Le christianisme interprète la souffrance humaine à la lumière de la passion, de la mort et de la résurrection de Jésus Christ, y voyant l’unique manière d’attribuer un sens à ce phénomène. Pour les chrétiens, le mystère pascal de Jésus est à la fois révélateur et salvifique. Qu’est-ce que cela veut dire?

La mort du Christ enseigne et sauve d’une manière auparavant inconnue de ceux qui ont été confronté à de telles questions. Son innocence et sa patience face à l’agonie et l’ignominie révèlent toute la profondeur de l’amour de Dieu envers l’homme - et cela parce que Jésus, Dieu et Homme ou bien Dieu-fait-chair, réunit en sa propre Personne la divinité et l’humanité. Ce n’est pas exagéré de dire que dans la Personne du Christ, Dieu aima l’humanité littéralement jusqu’à la mort. Ainsi cet amour, totalement libre, sans condition, absolu, est exemplaire; ce que Jésus accomplit n’était pas simplement un acte personnel, qui ne devait jamais se répéter (même si sa mort, tout comme sa vie, furent vécues une fois pour toutes). En effet, Jésus invite ses disciples, il exige même d’eux de le suivre sur la voie de la souffrance, et cela avec calme et même avec joie: «Si quelqu’un veut venir à ma suite, qu’il se renie lui-même, se charge de sa croix chaque jour, et qu’il me suive» (Lc 9,23); «Il n’est pas de plus grand amour que de donner sa vie pour ses amis» (Jn 15,13).

Les chrétiens sont fréquemment invités à méditer sur la mort du Christ, cette mort qu’il a offerte en réparation pour les péchés du monde entier, y compris les leurs; les conduisant ainsi à une plus profonde compréhension de la perversité du péché des hommes, et également de la profondeur de l’amour divin. Ce genre d’introspection, ce sentiment de responsabilité personnelle pour la passion de Jésus a pour but de conduire le croyant au repentir et à une communion d’amour avec son Sauveur qui se montra prêt à mourir pour les pécheurs proclamant ainsi toute l’immensité de l’amour de Dieu (cf. Rom 5,8).

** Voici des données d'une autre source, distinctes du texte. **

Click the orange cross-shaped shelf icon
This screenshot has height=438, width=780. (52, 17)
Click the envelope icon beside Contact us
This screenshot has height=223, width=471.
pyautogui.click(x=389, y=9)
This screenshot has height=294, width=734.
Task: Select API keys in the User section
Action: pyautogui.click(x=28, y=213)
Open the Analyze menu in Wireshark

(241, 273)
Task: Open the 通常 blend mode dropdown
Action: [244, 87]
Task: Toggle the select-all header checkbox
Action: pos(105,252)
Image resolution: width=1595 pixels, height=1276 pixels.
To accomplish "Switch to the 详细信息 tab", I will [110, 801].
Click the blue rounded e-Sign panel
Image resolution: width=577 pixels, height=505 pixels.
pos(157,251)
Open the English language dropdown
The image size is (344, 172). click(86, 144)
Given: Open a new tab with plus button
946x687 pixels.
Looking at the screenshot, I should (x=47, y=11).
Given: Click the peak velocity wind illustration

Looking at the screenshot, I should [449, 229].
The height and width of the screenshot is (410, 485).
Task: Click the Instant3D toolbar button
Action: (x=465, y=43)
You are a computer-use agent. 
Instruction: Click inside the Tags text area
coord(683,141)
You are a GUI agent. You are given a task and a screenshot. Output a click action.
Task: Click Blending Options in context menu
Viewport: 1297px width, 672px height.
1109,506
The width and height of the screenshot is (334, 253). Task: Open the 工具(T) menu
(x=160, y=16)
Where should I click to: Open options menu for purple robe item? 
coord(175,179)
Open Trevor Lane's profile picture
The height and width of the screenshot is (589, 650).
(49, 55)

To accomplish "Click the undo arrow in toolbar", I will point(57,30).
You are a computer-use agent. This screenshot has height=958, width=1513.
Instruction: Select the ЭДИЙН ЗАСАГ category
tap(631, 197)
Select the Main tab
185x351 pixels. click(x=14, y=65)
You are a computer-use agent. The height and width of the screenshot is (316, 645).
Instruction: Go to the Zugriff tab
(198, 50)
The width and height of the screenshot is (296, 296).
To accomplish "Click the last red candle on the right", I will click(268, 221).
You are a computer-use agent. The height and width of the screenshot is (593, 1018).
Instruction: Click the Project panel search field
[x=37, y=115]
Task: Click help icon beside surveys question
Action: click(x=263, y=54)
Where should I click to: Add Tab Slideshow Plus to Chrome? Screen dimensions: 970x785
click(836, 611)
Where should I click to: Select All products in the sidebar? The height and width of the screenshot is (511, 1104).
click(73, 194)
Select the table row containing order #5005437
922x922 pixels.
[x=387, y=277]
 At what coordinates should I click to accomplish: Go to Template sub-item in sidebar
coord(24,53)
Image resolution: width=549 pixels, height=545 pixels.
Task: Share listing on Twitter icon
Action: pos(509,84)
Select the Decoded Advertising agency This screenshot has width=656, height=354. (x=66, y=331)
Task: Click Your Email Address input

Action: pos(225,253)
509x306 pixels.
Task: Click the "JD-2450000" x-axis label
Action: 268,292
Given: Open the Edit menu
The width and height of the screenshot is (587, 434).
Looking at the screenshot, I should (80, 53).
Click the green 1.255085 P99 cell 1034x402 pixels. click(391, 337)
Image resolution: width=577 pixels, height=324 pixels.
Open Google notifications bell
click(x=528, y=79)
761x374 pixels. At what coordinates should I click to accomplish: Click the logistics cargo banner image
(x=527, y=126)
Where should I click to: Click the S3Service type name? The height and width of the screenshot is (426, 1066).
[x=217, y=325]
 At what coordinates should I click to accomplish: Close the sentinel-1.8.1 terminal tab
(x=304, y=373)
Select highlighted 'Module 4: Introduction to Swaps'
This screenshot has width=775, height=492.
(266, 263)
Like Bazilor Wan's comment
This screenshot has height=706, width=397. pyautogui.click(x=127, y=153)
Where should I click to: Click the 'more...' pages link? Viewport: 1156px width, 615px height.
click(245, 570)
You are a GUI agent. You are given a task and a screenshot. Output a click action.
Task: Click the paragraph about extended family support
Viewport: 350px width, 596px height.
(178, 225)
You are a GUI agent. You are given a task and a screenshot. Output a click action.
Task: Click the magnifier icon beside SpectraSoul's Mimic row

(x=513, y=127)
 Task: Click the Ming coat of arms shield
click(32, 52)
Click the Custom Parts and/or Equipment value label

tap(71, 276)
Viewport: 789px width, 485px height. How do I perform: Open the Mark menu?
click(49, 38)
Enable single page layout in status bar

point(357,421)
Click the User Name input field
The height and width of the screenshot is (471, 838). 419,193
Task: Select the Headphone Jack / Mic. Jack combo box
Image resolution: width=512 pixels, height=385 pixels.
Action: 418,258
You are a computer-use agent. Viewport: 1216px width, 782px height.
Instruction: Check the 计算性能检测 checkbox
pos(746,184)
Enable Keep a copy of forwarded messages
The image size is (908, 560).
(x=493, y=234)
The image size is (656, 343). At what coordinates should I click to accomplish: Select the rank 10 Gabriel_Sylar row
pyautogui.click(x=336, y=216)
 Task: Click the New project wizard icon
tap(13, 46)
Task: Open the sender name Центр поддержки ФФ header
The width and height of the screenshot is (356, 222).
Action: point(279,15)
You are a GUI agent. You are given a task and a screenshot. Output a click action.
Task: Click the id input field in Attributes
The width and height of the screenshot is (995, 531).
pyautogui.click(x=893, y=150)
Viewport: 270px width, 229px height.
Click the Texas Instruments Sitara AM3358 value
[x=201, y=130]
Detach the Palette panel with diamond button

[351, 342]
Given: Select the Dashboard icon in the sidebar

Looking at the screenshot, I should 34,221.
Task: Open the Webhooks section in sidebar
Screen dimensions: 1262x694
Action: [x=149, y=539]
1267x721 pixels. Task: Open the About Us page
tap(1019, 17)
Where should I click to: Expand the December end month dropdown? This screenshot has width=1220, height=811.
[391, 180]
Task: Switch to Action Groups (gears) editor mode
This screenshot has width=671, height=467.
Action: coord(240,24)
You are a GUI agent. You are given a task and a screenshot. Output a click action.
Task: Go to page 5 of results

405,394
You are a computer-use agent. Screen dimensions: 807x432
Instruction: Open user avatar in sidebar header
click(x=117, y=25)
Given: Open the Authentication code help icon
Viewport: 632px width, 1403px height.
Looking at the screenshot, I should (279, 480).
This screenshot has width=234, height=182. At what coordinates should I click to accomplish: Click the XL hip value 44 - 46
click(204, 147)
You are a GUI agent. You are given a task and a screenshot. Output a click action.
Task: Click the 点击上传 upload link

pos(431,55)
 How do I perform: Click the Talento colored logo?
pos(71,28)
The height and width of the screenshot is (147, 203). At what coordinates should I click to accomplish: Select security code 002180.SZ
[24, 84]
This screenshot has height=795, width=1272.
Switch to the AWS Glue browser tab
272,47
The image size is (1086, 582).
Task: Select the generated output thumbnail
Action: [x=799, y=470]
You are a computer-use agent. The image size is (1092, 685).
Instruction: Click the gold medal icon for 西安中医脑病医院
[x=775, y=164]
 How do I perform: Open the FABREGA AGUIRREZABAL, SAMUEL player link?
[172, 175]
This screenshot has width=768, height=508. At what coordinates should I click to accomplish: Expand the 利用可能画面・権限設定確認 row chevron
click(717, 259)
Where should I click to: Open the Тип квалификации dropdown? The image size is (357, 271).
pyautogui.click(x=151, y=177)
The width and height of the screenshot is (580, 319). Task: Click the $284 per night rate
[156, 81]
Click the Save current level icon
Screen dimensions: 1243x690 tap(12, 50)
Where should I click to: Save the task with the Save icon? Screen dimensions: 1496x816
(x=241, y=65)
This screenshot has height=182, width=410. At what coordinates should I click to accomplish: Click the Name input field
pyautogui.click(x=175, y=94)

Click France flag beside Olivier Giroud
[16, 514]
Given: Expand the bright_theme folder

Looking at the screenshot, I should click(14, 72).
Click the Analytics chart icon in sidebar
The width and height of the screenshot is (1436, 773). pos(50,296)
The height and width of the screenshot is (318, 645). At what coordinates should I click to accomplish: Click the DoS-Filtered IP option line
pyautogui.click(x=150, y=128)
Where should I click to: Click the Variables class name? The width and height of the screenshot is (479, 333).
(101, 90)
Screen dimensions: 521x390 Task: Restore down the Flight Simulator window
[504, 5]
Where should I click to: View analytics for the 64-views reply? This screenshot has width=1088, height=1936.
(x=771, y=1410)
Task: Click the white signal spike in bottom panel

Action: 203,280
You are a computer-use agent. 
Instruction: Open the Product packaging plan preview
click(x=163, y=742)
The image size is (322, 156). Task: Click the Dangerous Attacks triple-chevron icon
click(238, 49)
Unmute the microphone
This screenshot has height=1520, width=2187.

A cause de l’identité de Celui qui souffrit et de la manière dont il l’accepta, cette expérience avait aussi un valeur rédemptrice, dans la tradition du Serviteur souffrant du Deutéro-Isaïe. Ce qui serait normalement attribué à la méchanceté des hommes ou bien à la tragédie humaine (par ex. la mort prématurée d’un homme juste) est au contraire considéré comme le plus grand événement de l’histoire humaine. Car dans la passion et la mort du Christ, et à travers elles, l’homme apprend à connaître la profondeur de l’amour de Dieu qui a le pouvoir de transformer; et de plus, ceux qui croient au Christ, deviennent capables de vivre et de mourir comme lui. Ce n’est donc pas un hasard que la croix soit devenue le symbole par excellence de la foi chrétienne, de sorte que les chrétiens commencent et terminent leur prière par le signe de croix; ils portent sur eux une croix et en placent une au sommet de leurs églises. Il est impossible au chrétien d’avoir honte de la croix, mais comme saint Paul, il déclare: «Pour moi, que jamais je ne me glorifie sinon dans la croix de notre Seigneur Jésus Christ, qui a fait du monde un crucifié pour moi et de moi un crucifié pour le monde» (Gal 6,14). Ainsi l’Eglise catholique, selon son calendrier, célèbre le 14 septembre la fête intitulée «La Croix glorieuse», car les méchants n’ont pas eu le dernier mot: un Dieu aimable et aimant a saisi le péché et l’a cloué à la croix; selon la théologie chrétienne, c’est ainsi qu’il faudrait réagir à toute action, à toute situation qui implique le péché. A travers cette expérience qui semble négative rayonne l’amour de Dieu Tout-Puissant qui, comme le souligne la liturgie, se saisit de la croix - cet instrument de la défaite humaine - et la transforme en instrument de sa victoire: «Où la vie était perdue, là même la vie fut restaurée, par le Christ notre Seigneur».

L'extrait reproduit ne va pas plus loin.